Falsche Webseiten erkennen

Veröffentlicht am:   27. August 2007

Man kennt sie inzwischen zur genüge.

Die Rede ist hier von den falschen Links, die täglich im Email Postfach landen.

Die meisten User sind inzwischen gewarnt, dass man nie sein Passwort oder vertrauliche Daten bekanntgeben soll, zumindest nicht auf diesem Wege.

Woran erkennt man eine betrügerische Website oder ein falsches Eingabeformular?
Die Nachahmung dieser Seiten sind täuschend echt. Sogar erfahrene Internetsurfer können dies oft nicht auseinander halten, ob solche Eingabeformulare echt oder nachgemacht sind.

Gibt man erst mal seine Daten ein und klick auf absenden, dann gibt es kein zurück mehr.
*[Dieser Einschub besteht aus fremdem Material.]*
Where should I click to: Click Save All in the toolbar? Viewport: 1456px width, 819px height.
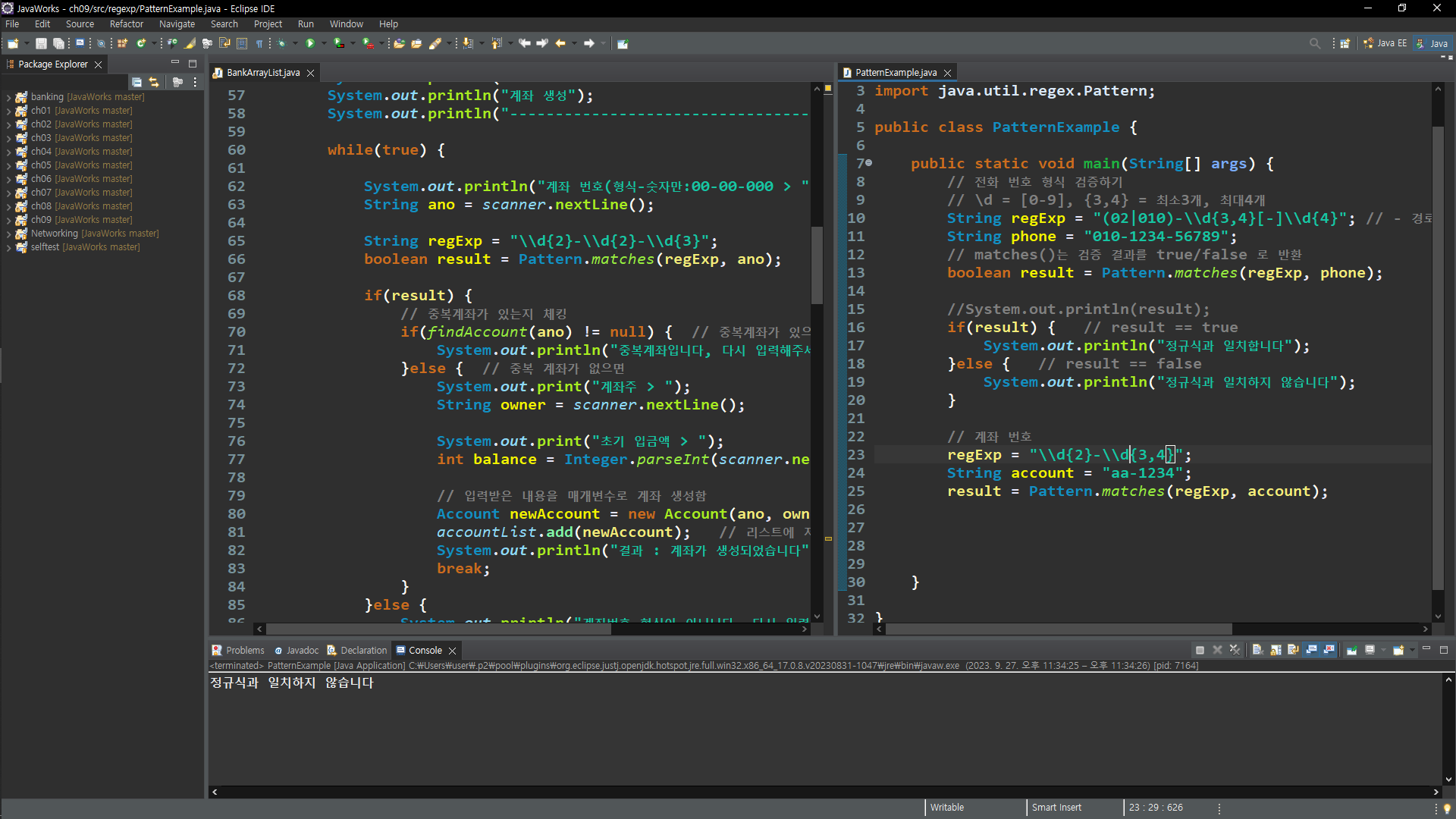point(58,43)
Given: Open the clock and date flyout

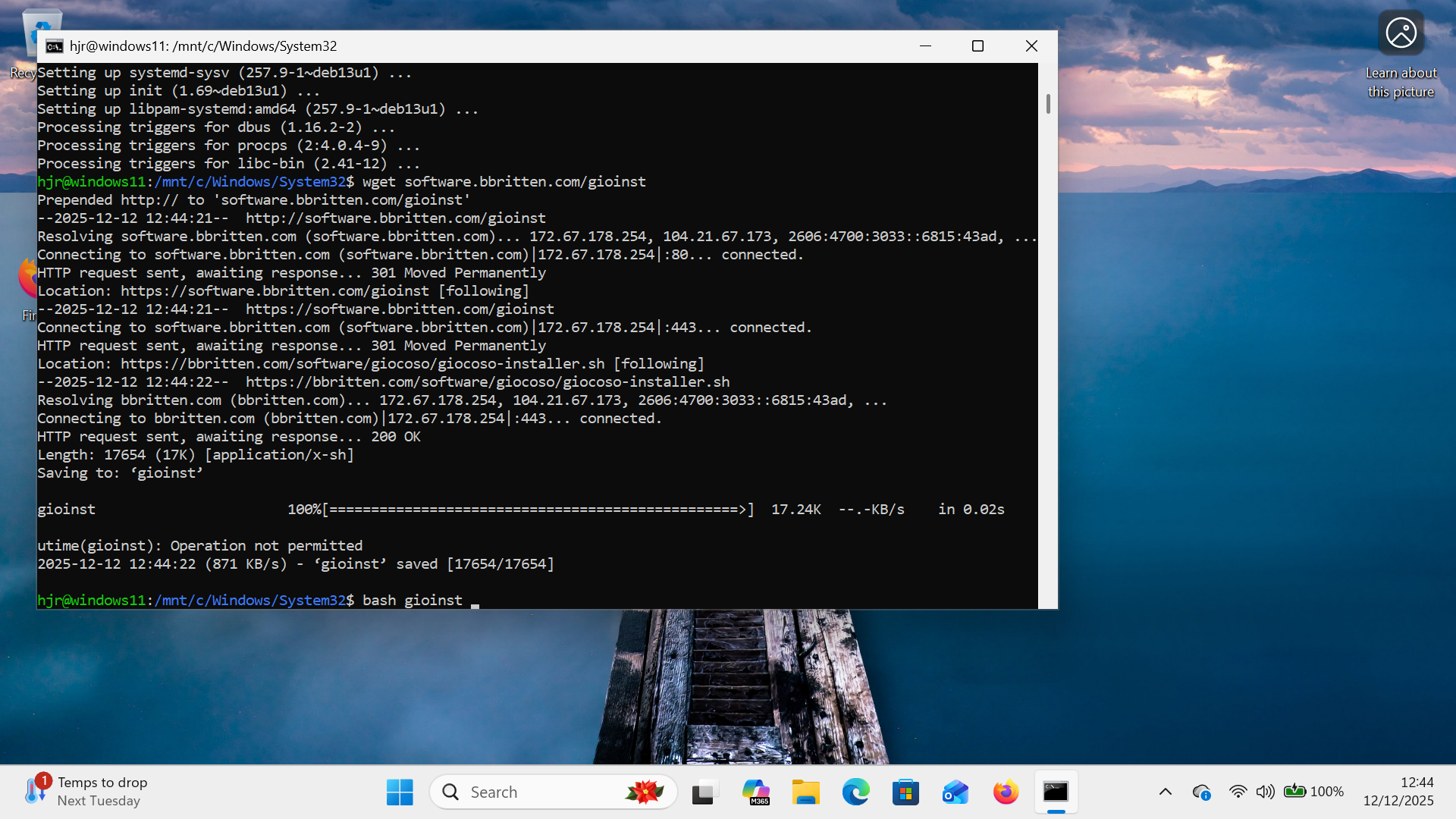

Wenn dieses Formular zu betrügerischen Zwecken genutzt wird, dann werden diese eingegebenen Daten per Email an die falsche Stelle geschickt, in eine falsche Datenbank eingetragen oder sonst wo gespeichert, dort wo es nicht sein soll.

Was kann man dagegen tun?

Man sollte es sich zum wichtigsten Grundsatz machen, nur dort seine privaten Daten wie zum Beispiel Passwörter eingeben, wo man sich sicher ist, dass es sich um die richtige Stelle handelt, sprich, wenn man sich einloggen möchte.

Seriöse Anbieter, Banken oder Firmen verlangen niemals per Email die Passwörter oder vertrauliche Daten.

Es gibt zum Beispiel ein Tool mit dem Namen Spoof. Dies gibt es meines Wissens auch für den Internetexplorer.

Der Firefox Browser bietet hierfür eine gute Erweiterung an. Man kann es hier downloaden.

Diese Erweiterung sagt Ihnen immer, auf welcher Website Sie sich gerade befinden.

Aber wie schon oft erwähnt, eine absolute Sicherheit gibt es nicht!